Online forex trading

The modern forex market started forming in 70's as countries changed to floating exchange rate from the fixed one. But until late 90's, forex trading was the privilege of big guys like banks and large institutions which can play with more than ten million dollars. With the rise of internet, online forex brokers now can provide retail forex account to small guys like you and me. With a computer and high speed internet access, all you need to do is to open an account with one of the online brokers, transfer some money to fund your account and you are all set to trade.

There is no doubt that online forex trade has revolutionized the largest financial market for giving you over 200 different currency pairs to trade. It gets better. You can use practice accounts or demo accounts to get accustomed. If you thought being rich and having $1000 was a prerequisite, think again! You can start live trading with as little as $50. How?

Leverage is the answer! By using margin account, an investor can leverage higher capital and make very high return on investment (ROI). The previous example of 50:1 margin shows one can invest 13,387 USD and make a handsome 39.95% return (or 5,348.1 USD) from a relatively small movement. In simple words, the forex brokers let you borrow money.
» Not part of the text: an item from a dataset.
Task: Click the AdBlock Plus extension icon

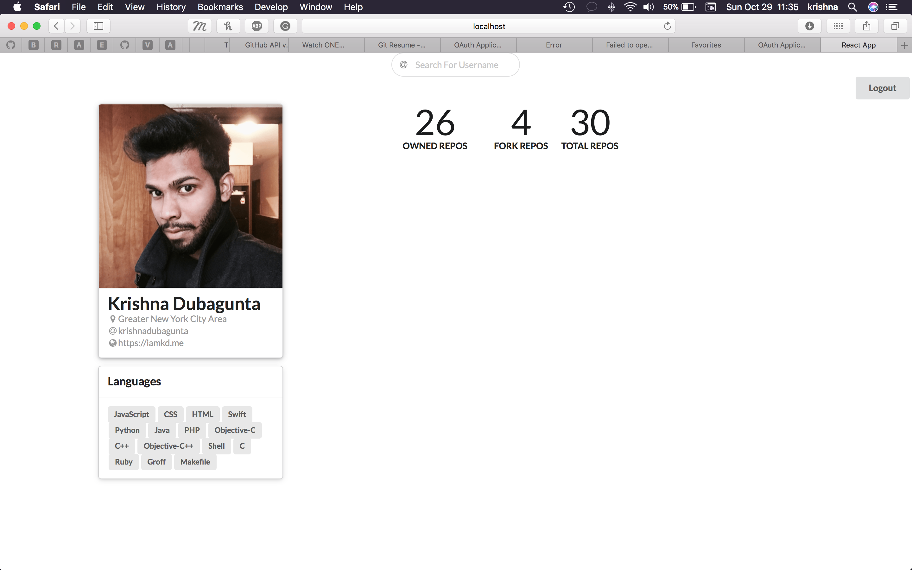Action: (257, 26)
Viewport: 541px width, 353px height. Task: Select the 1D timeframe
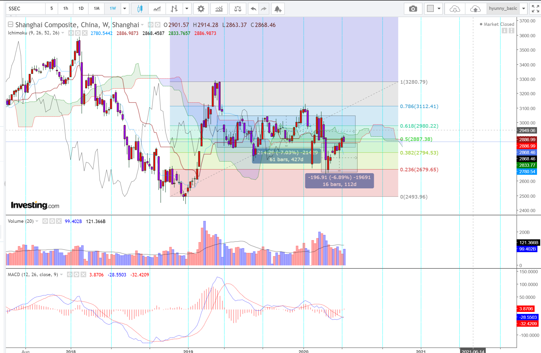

The next question you will have is safety. How safe is online forex trading? Go with a regulated forex broker and there is nothing to worry. You need to do your homework and investigate your broker; where is it located, is it regulated and if so by who, etc. Some of such recognized regulators are the Futures Commission Merchant, National Futures Association and the US Commodity Futures Trading.


How expensive is forex trading?

Not only does forex trading have account limits start as low as $50, they also have the lowest transaction fee. One of the advantages of forex trading is that it is commission free. Although we trade through brokerage firms, there is no brokerage fee. Brokers are compensated by something called bid-ask spread, which we will discuss later in the training course.